»»

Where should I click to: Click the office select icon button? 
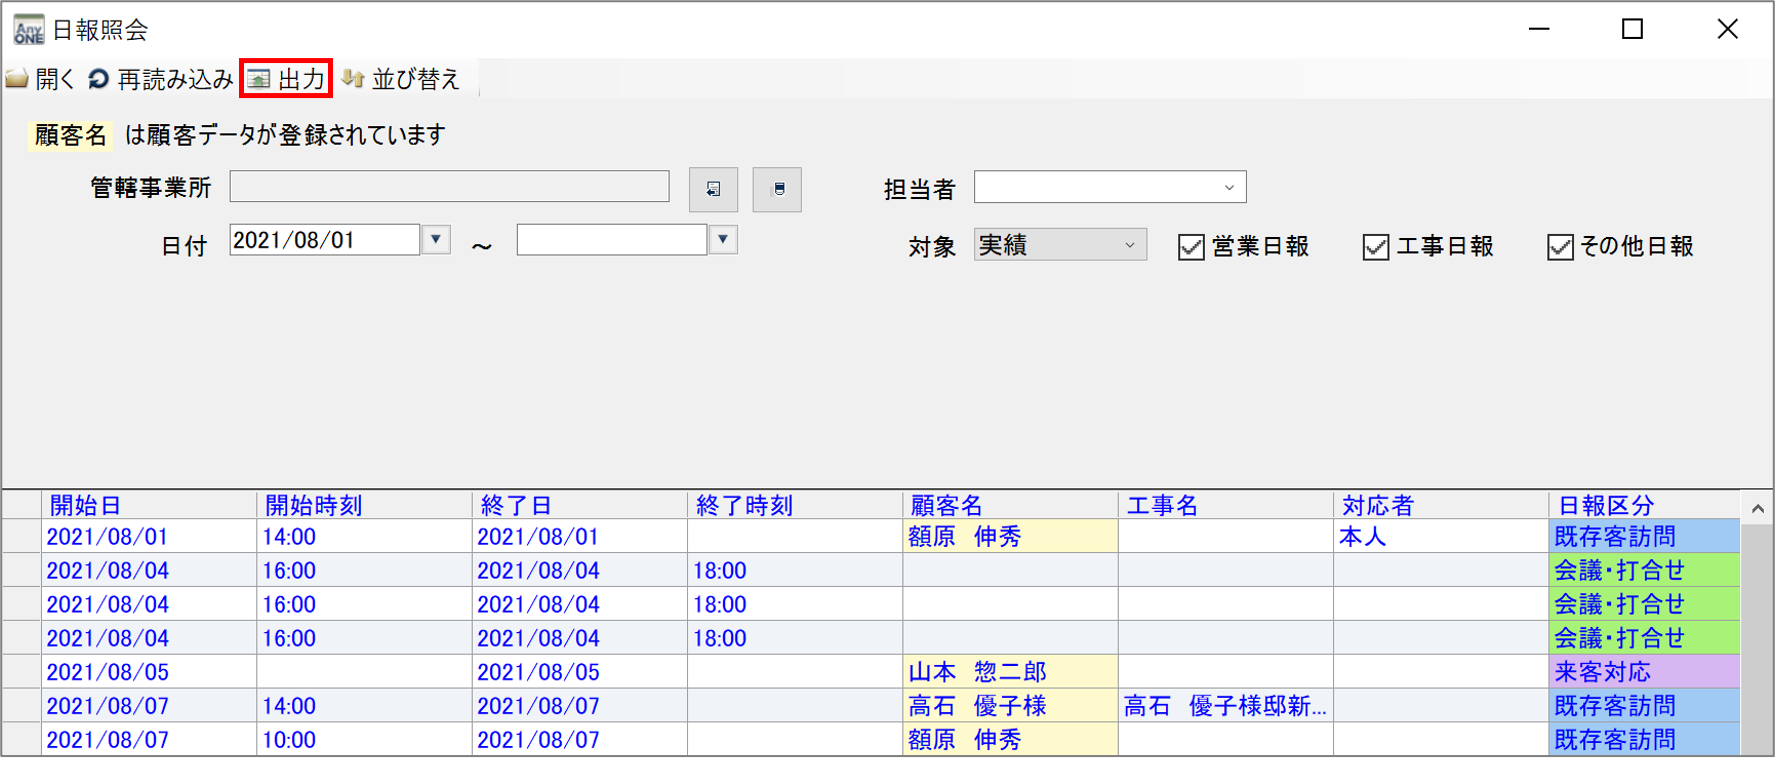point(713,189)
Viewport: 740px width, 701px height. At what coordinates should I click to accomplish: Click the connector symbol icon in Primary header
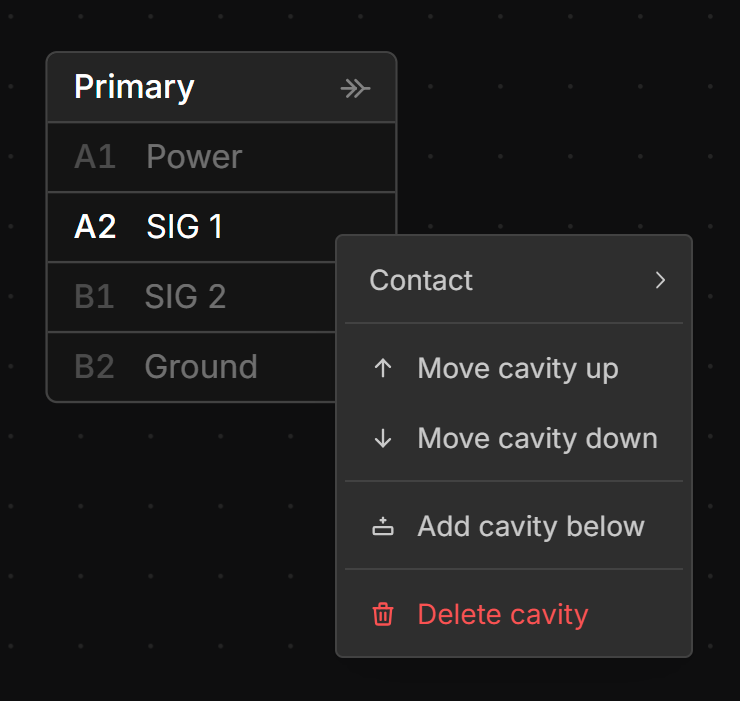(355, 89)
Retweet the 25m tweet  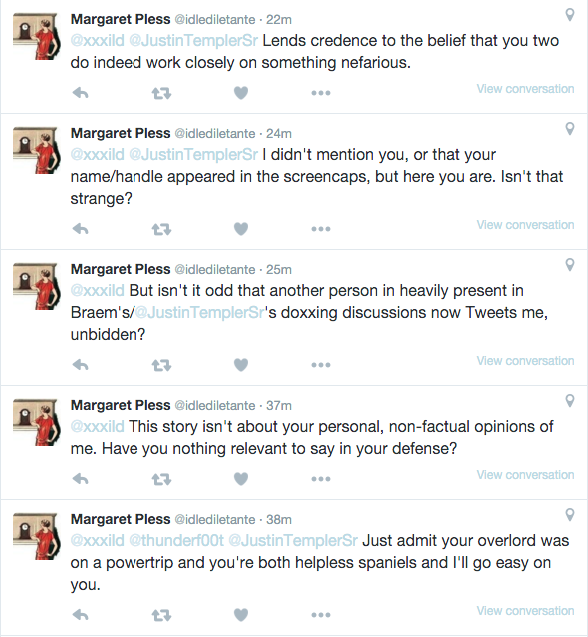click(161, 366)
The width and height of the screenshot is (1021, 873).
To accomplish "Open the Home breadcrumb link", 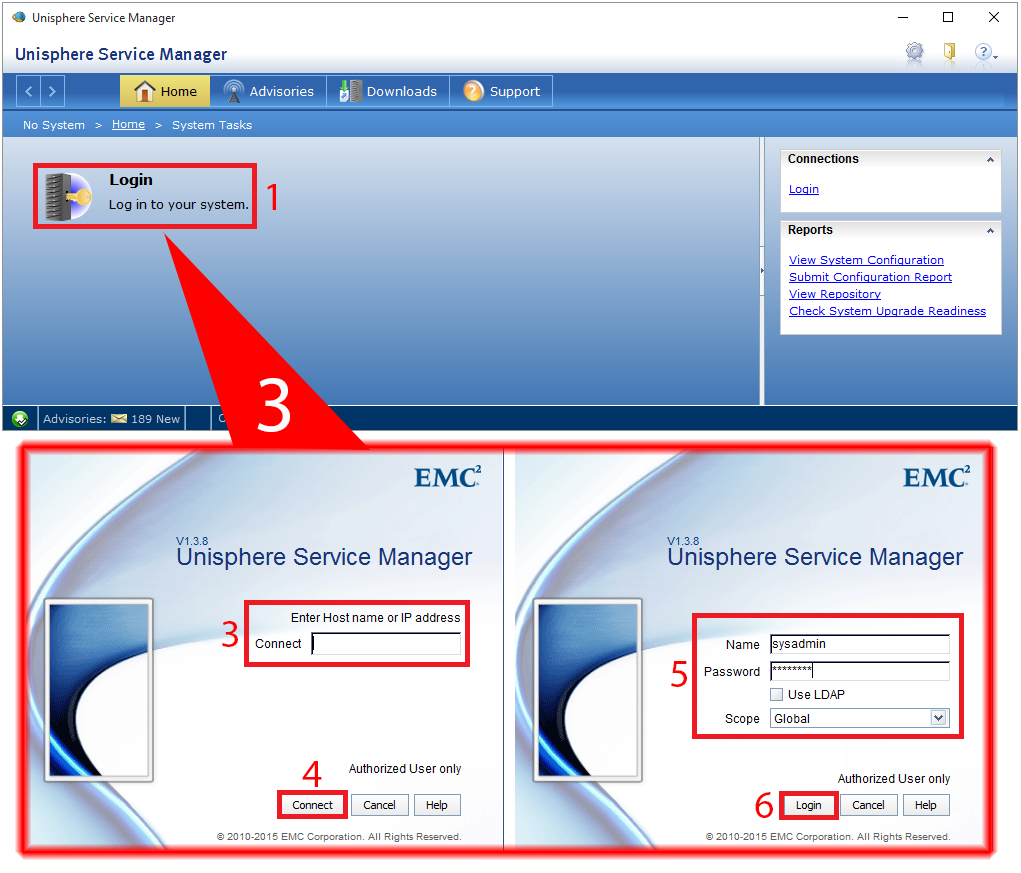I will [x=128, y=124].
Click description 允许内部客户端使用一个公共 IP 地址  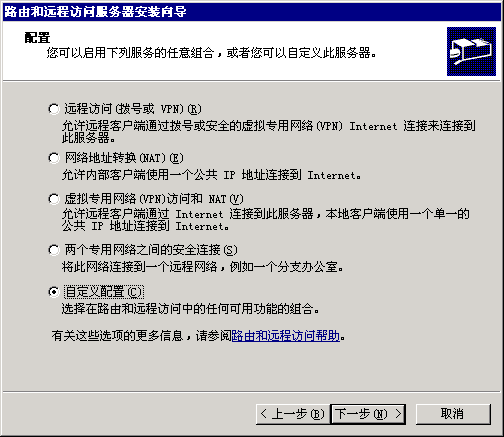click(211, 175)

««
»»

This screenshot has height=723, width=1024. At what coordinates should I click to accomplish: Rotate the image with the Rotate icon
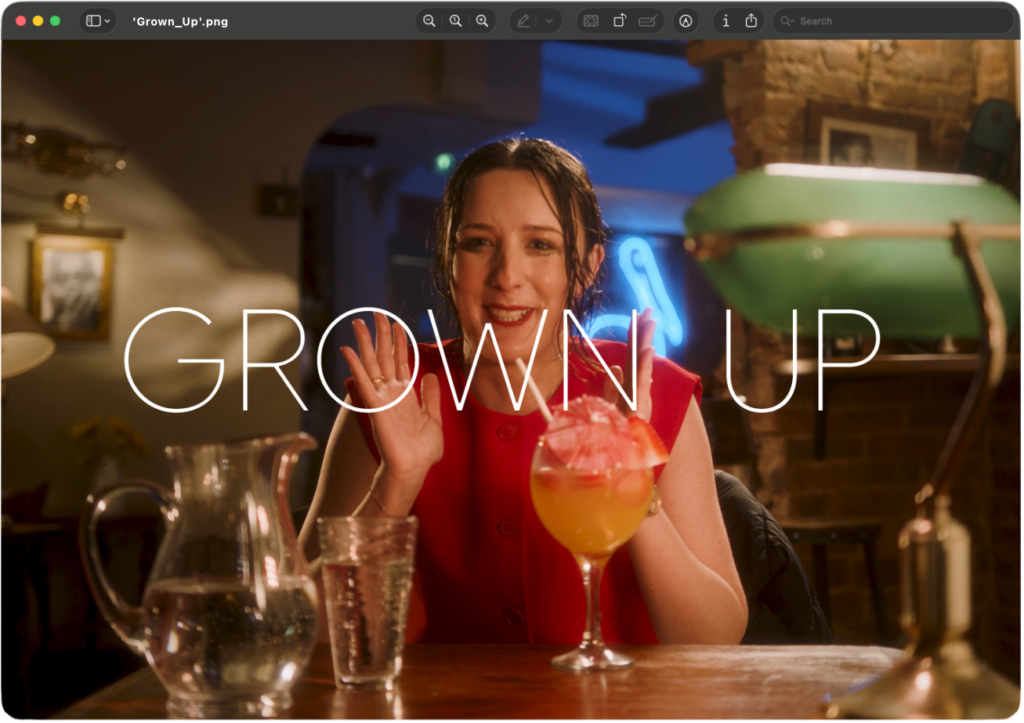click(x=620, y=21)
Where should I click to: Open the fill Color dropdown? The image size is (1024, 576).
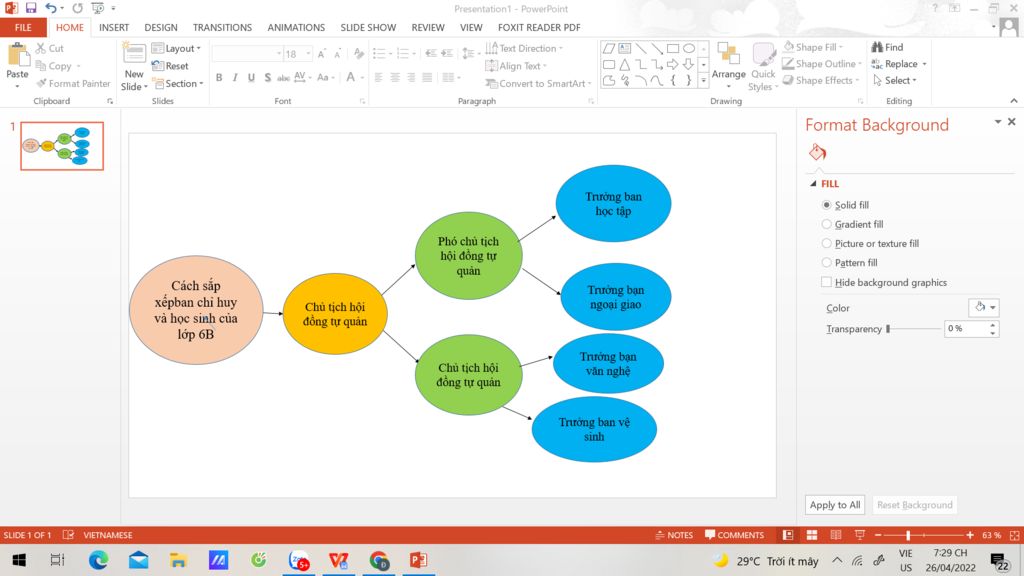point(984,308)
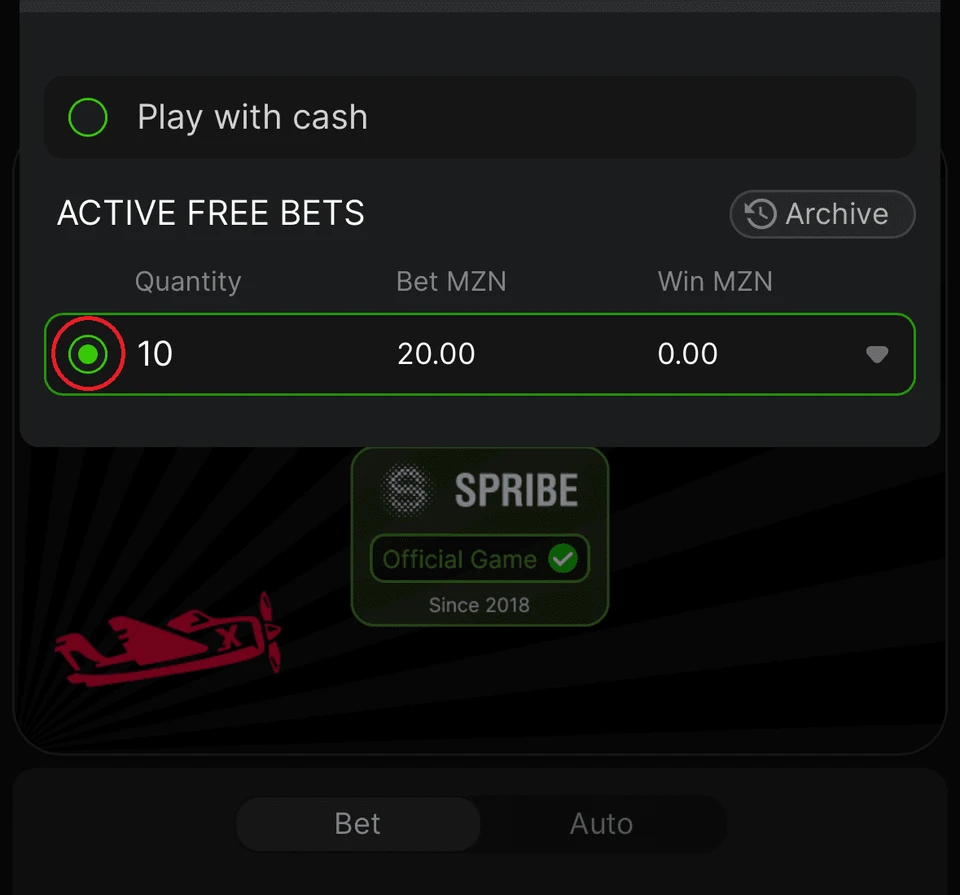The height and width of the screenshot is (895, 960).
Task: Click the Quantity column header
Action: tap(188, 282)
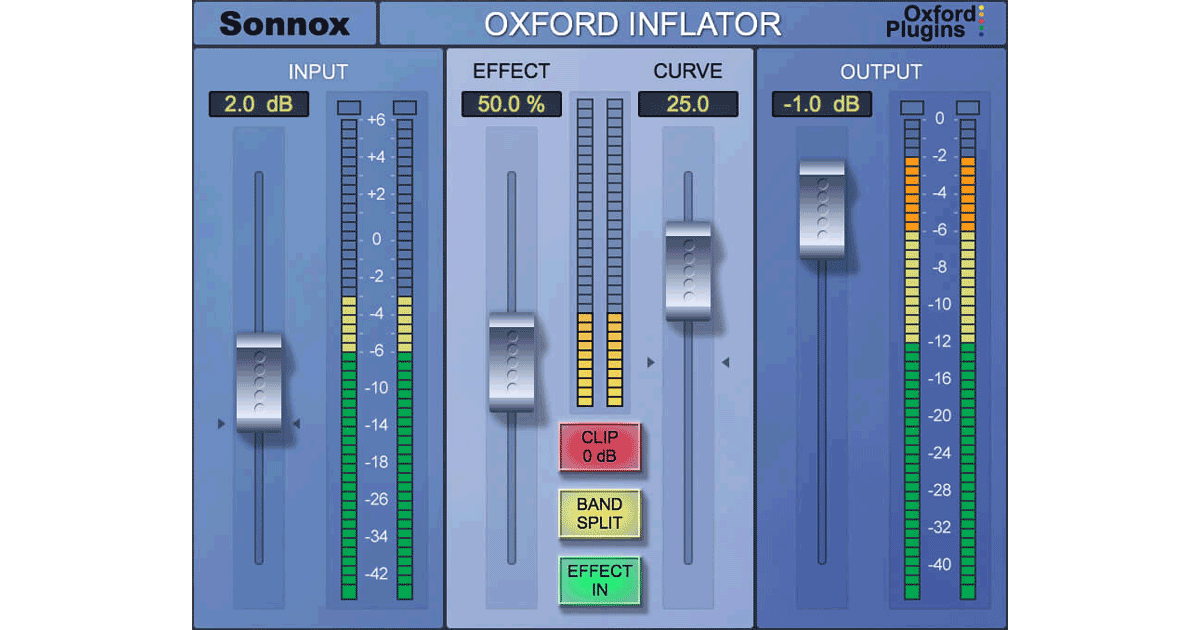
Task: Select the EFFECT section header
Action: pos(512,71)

««

What needs to be done: Reproduce the lines between the line holding "This screenshot has" and the line holding "Action: pos(512,71)", inclusive, without the pictures.

Exercise result:
This screenshot has height=723, width=1024. At what coordinates should I click to accomplish: Rotate the image with the Rotate icon
click(x=620, y=21)
Where should I click to: Open the fill Color dropdown? The image size is (1024, 576).
point(984,308)
The height and width of the screenshot is (895, 960).
Task: Click the Quantity column header
Action: tap(188, 282)
Task: Select the EFFECT section header
Action: pos(512,71)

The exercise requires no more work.